How to Prepare a Written Statement
29 SEP 2017
If you want to make something official, a written statement is the best way to go. When you make a verbal statement, there's always the possibility that someone will change or alter your message or misinterpret the meaning of your words. Putting the statement down on paper (or in an online forum) helps eliminate confusion. It also allows you to establish your position on a matter or advertise yourself to another party. For instance, celebrities and politicians submit written statements on various matters to clarify issues with the public.
Identify yourself at the beginning of the written statement. List your name, position and company that you represent (if applicable).
Briefly explain your reason for drawing up this statement. For example, if you're creating a written statement about an event you witnessed, list the date, time and nature of the event.

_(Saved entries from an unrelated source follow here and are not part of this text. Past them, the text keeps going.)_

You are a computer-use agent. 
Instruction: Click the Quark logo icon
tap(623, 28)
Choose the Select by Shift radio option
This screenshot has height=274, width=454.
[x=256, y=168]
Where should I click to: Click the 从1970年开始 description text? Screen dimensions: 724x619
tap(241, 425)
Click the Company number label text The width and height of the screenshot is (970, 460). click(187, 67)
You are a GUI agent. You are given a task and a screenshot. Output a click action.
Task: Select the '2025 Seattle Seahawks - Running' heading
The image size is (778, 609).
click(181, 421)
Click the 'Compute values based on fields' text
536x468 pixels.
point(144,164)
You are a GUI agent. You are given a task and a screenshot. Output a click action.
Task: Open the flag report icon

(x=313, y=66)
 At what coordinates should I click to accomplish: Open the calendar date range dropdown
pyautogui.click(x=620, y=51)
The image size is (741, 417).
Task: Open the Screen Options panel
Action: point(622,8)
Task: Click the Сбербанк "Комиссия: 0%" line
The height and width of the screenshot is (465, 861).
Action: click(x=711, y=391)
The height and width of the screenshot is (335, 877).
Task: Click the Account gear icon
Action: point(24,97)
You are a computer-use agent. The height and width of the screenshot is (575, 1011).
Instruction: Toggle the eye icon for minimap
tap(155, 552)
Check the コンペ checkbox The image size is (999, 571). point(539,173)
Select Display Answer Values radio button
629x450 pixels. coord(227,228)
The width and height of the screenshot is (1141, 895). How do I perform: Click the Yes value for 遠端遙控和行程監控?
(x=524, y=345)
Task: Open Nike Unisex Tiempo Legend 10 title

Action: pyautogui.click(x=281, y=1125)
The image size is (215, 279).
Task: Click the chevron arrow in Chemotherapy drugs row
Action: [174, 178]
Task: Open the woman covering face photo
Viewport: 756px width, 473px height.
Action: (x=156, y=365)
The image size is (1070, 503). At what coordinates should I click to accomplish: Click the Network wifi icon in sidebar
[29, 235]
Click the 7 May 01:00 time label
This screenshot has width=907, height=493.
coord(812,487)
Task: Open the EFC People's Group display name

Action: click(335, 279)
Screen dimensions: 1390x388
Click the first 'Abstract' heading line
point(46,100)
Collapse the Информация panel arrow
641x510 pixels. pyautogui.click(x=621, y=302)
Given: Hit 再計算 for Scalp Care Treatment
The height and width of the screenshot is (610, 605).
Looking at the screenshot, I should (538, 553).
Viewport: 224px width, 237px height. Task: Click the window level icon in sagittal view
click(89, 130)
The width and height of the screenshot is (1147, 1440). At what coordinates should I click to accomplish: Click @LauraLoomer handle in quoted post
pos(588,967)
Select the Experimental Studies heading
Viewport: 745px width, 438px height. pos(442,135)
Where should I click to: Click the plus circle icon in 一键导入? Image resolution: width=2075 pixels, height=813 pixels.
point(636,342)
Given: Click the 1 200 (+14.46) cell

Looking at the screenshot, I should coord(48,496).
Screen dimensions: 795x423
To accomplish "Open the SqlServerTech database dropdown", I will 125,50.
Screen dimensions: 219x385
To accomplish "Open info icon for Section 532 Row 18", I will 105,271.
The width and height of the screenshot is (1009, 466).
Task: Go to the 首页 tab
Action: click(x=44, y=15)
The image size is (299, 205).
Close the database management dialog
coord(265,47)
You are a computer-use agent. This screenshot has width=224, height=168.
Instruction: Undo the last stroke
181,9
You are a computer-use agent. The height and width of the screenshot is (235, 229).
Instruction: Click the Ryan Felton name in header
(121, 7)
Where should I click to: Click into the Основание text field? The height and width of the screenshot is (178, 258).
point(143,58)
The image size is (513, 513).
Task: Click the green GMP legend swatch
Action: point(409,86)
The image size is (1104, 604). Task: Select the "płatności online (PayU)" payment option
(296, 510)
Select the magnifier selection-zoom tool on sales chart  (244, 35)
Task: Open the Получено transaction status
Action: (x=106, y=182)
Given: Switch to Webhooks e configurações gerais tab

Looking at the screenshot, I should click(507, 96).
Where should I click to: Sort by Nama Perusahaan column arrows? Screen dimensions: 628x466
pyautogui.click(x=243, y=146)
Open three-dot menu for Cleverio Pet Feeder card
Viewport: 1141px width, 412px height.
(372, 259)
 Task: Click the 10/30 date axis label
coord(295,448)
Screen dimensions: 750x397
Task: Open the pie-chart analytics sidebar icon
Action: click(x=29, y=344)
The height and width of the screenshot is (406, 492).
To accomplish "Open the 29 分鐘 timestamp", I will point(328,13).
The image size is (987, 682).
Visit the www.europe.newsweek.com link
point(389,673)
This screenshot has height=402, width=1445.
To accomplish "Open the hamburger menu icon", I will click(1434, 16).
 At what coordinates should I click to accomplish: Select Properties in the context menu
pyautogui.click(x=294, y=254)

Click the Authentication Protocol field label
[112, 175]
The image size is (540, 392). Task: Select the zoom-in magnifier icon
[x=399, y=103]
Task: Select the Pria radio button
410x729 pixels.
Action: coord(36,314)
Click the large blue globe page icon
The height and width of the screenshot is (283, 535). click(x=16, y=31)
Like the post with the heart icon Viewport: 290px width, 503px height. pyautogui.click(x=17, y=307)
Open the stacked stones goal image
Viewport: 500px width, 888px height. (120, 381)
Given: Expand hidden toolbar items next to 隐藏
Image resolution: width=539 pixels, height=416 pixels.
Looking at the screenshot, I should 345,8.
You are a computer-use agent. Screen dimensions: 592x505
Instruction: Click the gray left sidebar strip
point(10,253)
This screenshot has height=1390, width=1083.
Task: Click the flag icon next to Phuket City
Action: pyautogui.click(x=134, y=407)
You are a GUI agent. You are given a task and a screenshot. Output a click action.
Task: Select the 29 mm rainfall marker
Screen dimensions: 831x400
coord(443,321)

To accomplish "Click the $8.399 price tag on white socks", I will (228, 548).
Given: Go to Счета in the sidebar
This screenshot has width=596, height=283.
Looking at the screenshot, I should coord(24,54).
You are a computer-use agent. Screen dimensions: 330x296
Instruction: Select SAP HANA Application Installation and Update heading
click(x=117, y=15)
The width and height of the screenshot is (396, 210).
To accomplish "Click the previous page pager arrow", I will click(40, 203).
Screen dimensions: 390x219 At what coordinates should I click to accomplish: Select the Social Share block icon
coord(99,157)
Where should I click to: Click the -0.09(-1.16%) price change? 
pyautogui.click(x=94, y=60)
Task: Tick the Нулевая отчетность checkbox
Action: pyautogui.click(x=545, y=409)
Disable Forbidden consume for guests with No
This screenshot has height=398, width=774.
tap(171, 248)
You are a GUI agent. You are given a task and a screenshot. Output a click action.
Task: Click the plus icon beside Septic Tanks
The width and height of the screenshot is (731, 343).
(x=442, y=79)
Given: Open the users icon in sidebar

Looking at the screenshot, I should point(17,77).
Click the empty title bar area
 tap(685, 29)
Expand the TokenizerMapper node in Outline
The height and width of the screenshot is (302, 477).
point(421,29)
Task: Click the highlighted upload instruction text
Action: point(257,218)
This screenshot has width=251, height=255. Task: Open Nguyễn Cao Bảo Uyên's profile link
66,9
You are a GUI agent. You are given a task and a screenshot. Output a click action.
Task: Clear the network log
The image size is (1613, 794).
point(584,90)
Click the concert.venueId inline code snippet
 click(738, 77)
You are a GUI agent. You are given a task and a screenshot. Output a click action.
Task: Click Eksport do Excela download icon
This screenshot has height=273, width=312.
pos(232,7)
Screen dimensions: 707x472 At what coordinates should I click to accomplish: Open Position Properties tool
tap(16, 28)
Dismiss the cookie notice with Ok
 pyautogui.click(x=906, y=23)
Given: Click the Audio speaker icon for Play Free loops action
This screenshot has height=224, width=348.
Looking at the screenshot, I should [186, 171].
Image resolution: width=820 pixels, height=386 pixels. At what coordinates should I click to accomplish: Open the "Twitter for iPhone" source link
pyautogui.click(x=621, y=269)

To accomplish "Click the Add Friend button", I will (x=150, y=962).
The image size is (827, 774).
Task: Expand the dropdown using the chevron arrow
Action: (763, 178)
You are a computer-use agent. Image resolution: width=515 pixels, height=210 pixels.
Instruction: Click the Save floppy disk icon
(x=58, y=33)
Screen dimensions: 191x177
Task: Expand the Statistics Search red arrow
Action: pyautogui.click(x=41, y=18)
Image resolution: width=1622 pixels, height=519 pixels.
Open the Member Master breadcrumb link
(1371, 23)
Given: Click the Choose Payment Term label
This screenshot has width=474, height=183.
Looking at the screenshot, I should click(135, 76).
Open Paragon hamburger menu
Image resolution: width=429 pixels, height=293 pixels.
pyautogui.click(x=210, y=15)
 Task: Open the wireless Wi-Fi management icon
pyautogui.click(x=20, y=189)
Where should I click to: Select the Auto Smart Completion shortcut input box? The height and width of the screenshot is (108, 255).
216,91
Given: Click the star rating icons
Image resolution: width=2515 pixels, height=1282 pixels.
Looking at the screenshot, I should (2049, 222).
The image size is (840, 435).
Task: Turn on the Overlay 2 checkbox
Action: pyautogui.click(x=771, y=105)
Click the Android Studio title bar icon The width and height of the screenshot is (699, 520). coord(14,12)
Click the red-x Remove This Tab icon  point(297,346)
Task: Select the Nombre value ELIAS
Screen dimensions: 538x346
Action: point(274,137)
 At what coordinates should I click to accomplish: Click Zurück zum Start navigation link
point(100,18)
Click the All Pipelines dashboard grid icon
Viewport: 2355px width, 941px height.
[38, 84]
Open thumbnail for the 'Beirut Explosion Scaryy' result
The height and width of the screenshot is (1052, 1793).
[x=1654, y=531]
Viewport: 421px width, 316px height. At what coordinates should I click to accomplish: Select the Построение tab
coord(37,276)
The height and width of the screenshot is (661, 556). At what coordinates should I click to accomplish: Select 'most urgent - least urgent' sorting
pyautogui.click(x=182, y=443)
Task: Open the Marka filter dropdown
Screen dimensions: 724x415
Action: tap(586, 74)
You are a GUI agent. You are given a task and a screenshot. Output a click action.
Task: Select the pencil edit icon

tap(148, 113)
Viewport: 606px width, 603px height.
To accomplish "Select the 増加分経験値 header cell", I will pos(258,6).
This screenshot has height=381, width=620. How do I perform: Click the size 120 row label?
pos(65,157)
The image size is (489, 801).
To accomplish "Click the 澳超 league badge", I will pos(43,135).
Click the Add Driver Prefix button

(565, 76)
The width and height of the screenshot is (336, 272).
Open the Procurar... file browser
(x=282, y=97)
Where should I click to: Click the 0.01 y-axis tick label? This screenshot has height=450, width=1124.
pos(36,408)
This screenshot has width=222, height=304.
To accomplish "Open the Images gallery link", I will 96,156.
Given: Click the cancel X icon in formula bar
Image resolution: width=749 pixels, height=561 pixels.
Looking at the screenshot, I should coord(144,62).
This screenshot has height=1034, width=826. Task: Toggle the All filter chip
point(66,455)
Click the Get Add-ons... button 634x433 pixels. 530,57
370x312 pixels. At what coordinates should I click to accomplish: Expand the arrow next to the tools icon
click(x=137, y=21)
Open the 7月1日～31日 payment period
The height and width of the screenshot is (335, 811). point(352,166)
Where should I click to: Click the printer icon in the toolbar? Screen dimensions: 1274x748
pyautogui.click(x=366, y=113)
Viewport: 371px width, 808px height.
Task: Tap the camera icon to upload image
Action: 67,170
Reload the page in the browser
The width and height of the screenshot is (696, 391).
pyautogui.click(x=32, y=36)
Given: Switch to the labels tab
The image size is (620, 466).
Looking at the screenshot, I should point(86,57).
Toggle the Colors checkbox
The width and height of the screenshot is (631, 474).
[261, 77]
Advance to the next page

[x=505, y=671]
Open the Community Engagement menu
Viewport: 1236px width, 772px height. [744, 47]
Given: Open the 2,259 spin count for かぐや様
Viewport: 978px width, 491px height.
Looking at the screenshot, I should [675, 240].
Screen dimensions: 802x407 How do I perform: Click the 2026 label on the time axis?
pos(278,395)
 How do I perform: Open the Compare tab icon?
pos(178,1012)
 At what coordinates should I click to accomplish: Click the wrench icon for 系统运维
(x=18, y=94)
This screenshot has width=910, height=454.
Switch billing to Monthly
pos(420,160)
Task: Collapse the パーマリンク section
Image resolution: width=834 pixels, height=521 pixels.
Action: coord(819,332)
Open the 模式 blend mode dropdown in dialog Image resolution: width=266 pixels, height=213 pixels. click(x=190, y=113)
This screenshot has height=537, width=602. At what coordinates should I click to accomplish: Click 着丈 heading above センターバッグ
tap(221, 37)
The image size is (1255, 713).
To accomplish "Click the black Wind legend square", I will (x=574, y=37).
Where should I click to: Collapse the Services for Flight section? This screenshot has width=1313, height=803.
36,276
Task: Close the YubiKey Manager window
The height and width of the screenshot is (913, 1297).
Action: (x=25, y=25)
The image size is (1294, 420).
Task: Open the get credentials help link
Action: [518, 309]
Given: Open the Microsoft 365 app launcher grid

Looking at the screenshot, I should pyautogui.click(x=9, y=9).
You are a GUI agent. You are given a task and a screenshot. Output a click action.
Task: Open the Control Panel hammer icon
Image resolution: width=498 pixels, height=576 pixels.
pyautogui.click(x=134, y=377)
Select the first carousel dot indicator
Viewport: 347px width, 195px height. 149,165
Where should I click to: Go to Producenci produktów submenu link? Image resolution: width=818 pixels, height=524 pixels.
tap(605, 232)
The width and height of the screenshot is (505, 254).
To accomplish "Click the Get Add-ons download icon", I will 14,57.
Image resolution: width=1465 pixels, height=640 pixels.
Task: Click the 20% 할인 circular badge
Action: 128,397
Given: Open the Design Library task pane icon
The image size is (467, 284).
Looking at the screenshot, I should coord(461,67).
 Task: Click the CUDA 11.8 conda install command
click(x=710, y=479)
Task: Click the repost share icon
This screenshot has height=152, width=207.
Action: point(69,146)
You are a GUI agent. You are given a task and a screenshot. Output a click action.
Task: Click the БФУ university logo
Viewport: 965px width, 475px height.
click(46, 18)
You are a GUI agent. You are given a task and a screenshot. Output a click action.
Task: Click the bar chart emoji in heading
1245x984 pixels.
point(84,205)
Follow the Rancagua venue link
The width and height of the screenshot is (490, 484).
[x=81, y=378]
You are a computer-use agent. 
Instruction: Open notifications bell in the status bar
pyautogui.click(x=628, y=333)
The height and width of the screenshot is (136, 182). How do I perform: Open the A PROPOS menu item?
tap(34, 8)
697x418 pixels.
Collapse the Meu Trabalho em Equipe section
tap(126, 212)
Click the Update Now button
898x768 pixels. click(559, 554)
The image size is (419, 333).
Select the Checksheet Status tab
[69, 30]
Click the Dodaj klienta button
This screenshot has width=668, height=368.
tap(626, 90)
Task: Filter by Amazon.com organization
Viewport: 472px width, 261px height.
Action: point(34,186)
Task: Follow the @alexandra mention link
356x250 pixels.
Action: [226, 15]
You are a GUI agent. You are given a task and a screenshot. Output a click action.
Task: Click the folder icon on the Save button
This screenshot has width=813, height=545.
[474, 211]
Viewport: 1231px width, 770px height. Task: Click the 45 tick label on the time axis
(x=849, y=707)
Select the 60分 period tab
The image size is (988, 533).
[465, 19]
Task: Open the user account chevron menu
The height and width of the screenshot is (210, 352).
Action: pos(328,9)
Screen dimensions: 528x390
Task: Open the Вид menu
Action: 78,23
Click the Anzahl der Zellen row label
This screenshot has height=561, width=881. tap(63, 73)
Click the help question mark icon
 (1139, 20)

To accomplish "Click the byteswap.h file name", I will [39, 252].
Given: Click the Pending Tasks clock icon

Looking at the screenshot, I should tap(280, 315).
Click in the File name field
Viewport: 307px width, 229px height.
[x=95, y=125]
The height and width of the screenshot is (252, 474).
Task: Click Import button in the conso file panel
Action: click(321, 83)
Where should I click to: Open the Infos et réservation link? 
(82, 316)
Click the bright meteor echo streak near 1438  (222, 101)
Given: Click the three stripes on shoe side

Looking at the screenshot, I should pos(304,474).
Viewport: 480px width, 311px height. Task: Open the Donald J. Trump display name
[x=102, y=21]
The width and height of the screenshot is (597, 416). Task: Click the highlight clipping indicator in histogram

Provide your account of the situation to make up the main part of your written statement. State your position on the matter in a clear and concise manner. For instance, if the statement is regarding a recent issue in the news, state your thoughts or first-hand knowledge of what transpired. If you're announcing your own news, list as many relevant details as possible to give credence to your report or announcement. Stick to the facts---do not write hearsay or assumptions.
Explain what you plan to do in response to the situation (if applicable). Inform the reader how he can reach you for additional questions if applicable to the situation.
Print your full name at the bottom of the written statement. Sign your name (in the presence of a notary public if you need to submit a sworn statement). Provide your contact information as well.